=== PAGE ===
'''

DETROIT (Reuters) - U.S. auto sales rose to the highest rate in 16 months in December, and major automakers forecast the recovery would gather momentum in 2011 as the industry distances itself from one of its deepest slumps ever.
Auto sales are one of the first snapshots of U.S. consumer demand. The 11 percent rise in December auto sales stands as the latest in a string of indicators including unexpectedly strong factory orders for November pointing toward growing confidence in the recovery.
U.S. auto sales rose more than 11 percent in 2010 to almost 11.6 million vehicles, snapping a four-year slide that forced the Detroit automakers into a wrenching restructuring that included government-directed bankruptcies for GM and Chrysler.
In a year-end surge that took the industry by surprise, the annualized sales rate for December jumped to almost 12.6 million vehicles, the highest rate since August 2009 when the U.S. government’s “Cash for Clunkers” trade-in incentives touched off a short-lived boom.
Major automakers, including Ford and GM, said they expected that sales for 2011 could top the 13 million-vehicle level. Analysts said that estimate could prove conservative if the momentum of recent months continues.
“We have seen real improvement in actual consumer demand, particularly in the last quarter of 2010,” TrueCar.com analyst Jesse Toprak said.
General Motors Co’s sales rose 7.5 percent from a year earlier in December. Ford Motor Co’s sales rose 6.7 percent and the carmaker overtook Toyota Motor Corp as No. 2 in the U.S. market for 2010.
The gains for the top U.S. automakers underline the stunning turnaround in the fortunes of GM and Ford. Shares of Ford, which avoided a bailout, have gained more than 70 percent over the past year.
Shares of GM are up 13 percent from a November initial public offering that marked the automaker’s reemergence as a listed company after a U.S. government bailout.
GM shares closed up 2.3 percent at $37.90 and Ford stock gained 0.75 percent to $17.38 on Tuesday.
Toyota, which has been struggling with the aftermath of a safety crisis that surfaced in late 2009, posted a sales decline of almost 6 percent in December.
For 2010, Toyota sales were almost flat from 2009, the worst of the downturn when industry-wide sales were at the lowest level since the 1980s.

'''

=== PROBLEM TO WORK ON ===
Carry on the article about U.S. auto sales in December 2010 from its final sentence.

=== RECORDS ===
'''

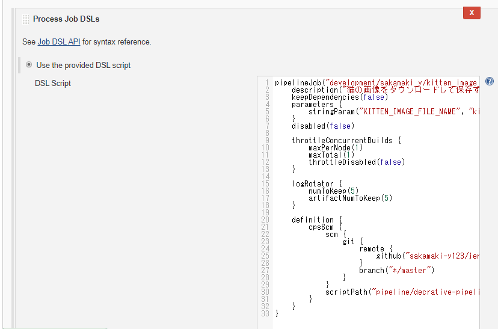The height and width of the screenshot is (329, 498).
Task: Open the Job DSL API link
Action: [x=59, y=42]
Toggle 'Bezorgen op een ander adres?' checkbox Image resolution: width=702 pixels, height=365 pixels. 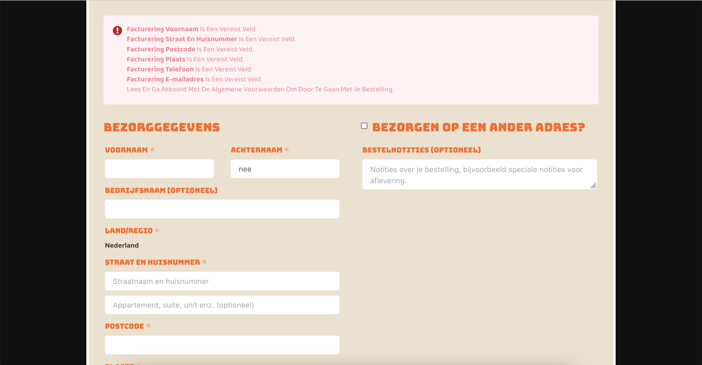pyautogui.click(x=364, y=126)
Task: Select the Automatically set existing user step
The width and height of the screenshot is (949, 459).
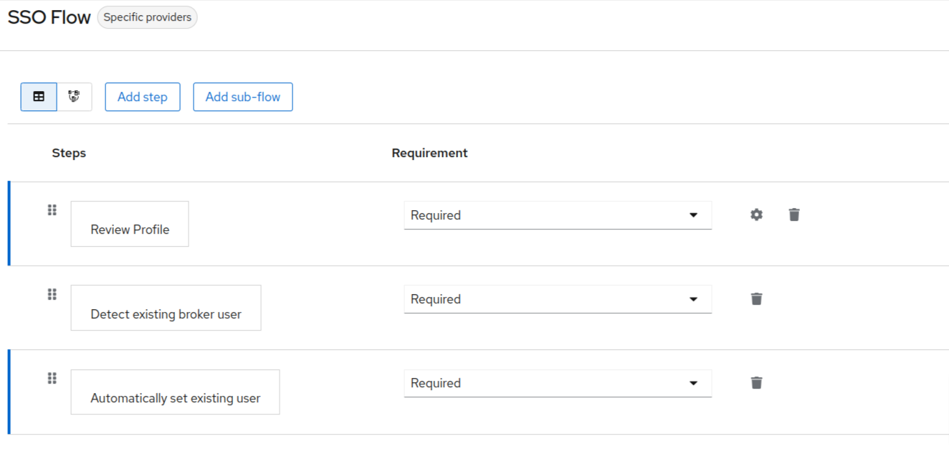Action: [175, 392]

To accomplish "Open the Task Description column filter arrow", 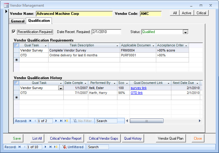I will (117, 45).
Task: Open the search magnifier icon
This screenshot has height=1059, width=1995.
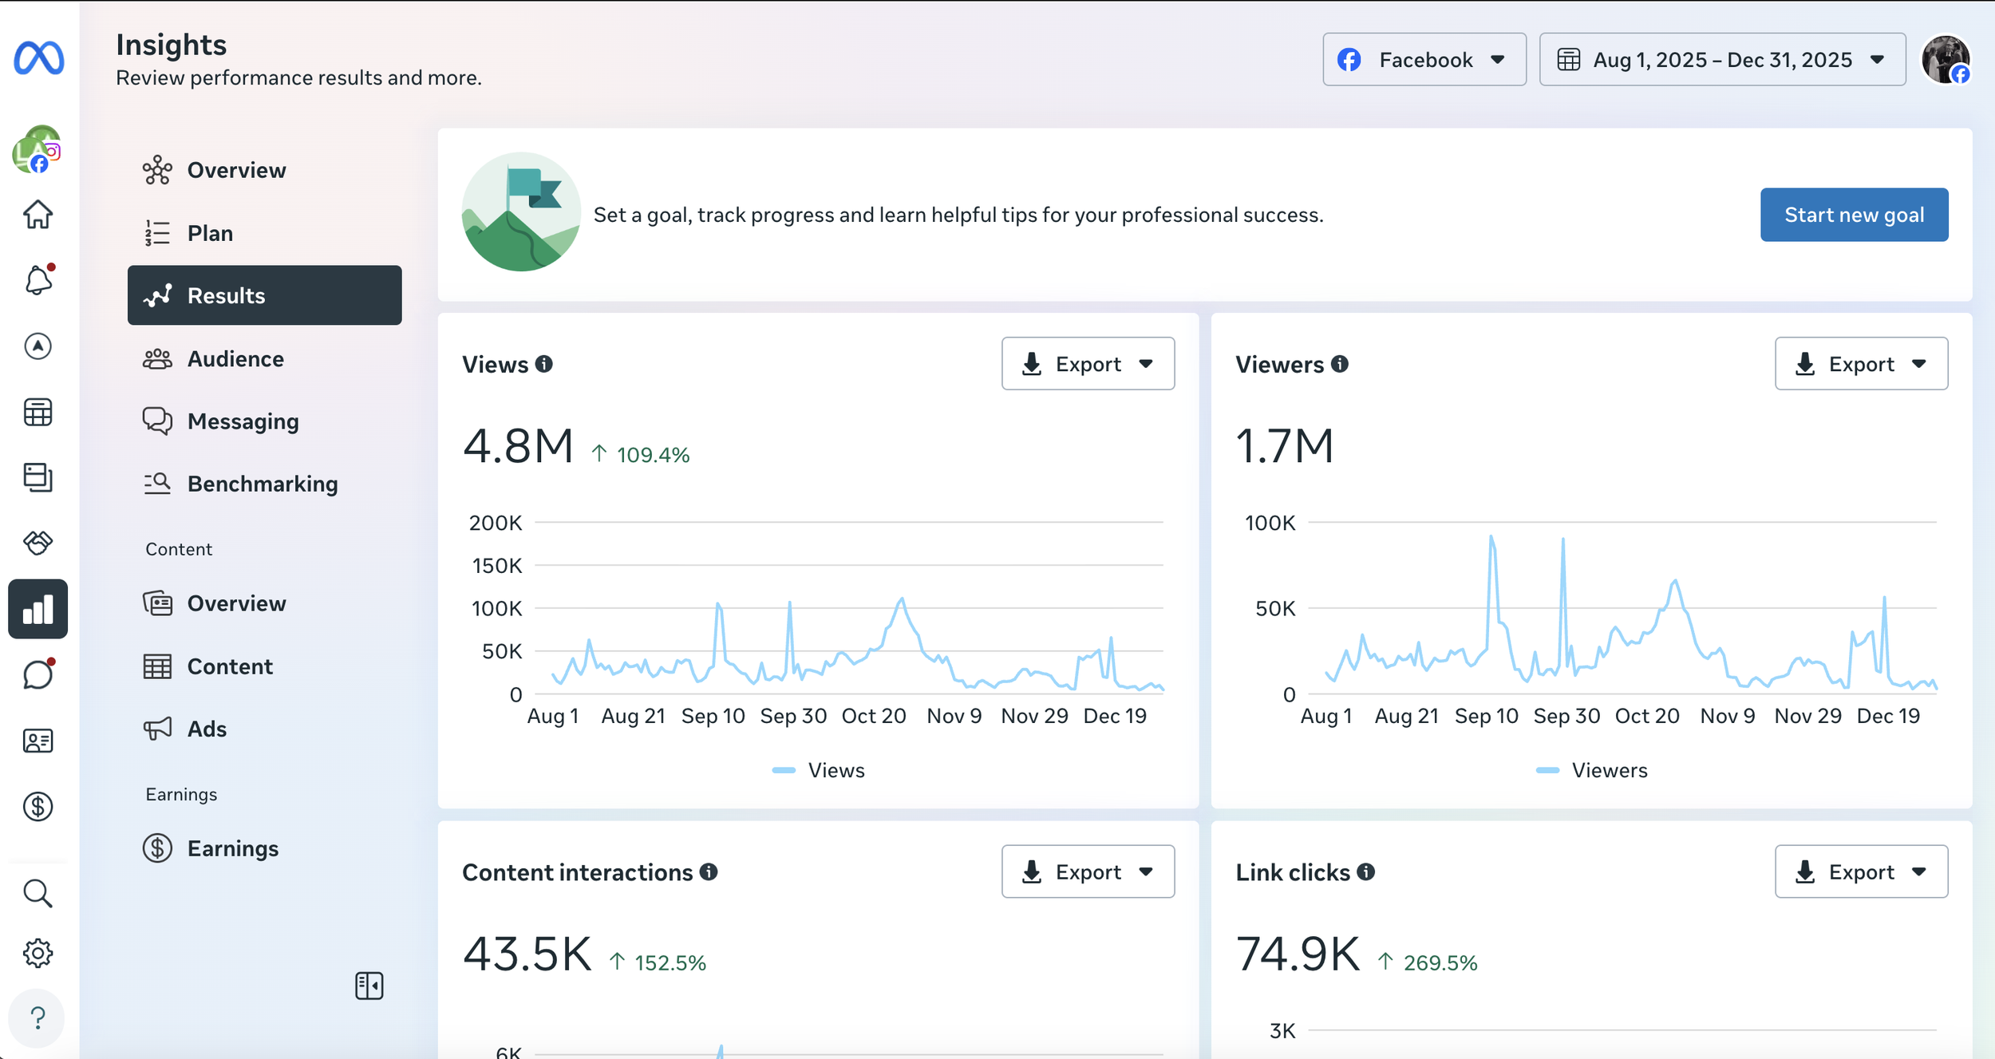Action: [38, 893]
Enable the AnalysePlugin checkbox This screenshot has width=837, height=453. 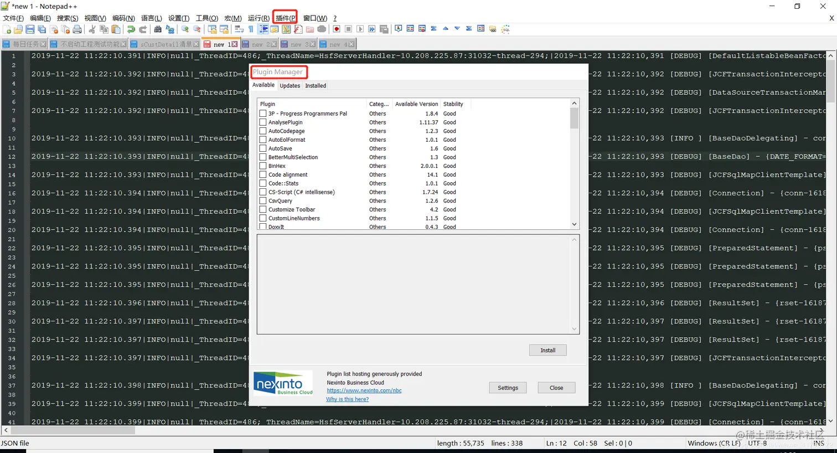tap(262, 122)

'''

=== REPLY TO THE TASK ===
Other major automakers posted double-digit percentage gains for December. Chrysler sales rose 16 percent and Nissan Motor Co sales rose 28 percent. Sales for Honda Motor Co were up 21 percent.
Hyundai Motor Co’s sales gained 33 percent. Its affiliate Kia Motors posted a 45 percent gain, continuing a trend that has seen the Korean brands take share from rivals in a recovering U.S. market.
Hyundai has benefited from Toyota’s stumbles, an improved reputation for quality and its ability to undercut established competitors on price.
“South Korean carmakers will continue to be ahead of Japanese rivals because of new model effects, the favorable currency and improved brand image,” Korea Investment & Securities analyst Suh Sung-moon said.
He expected Hyundai and Kia to further increase their U.S. market share to 8.4 percent this year, from last year’s 7.7 percent.
Shares in Hyundai and Kia rallied 4.7 percent and 3 percent, respectively, in Asian trade on Wednesday, while Honda fell 0.6 percent and Toyota and Nissan rose less than 1 percent.
Major automakers cited a range of negative factors that represent an overhang for the U.S. economy and auto sales, including the drag from a still-weak housing market, high unemployment and the threat of rising gasoline prices.
But executives and analysts said the increased availability of loans for consumers, rising used car prices and improving consumer confidence had tipped the balance toward continued recovery for the auto industry.
“I think people are a lot more confident in making big purchases now. That’s the story of the fourth quarter,” Al Castignetti, the head of Nissan sales, told Reuters. “I think we’re going to see slow, steady growth.”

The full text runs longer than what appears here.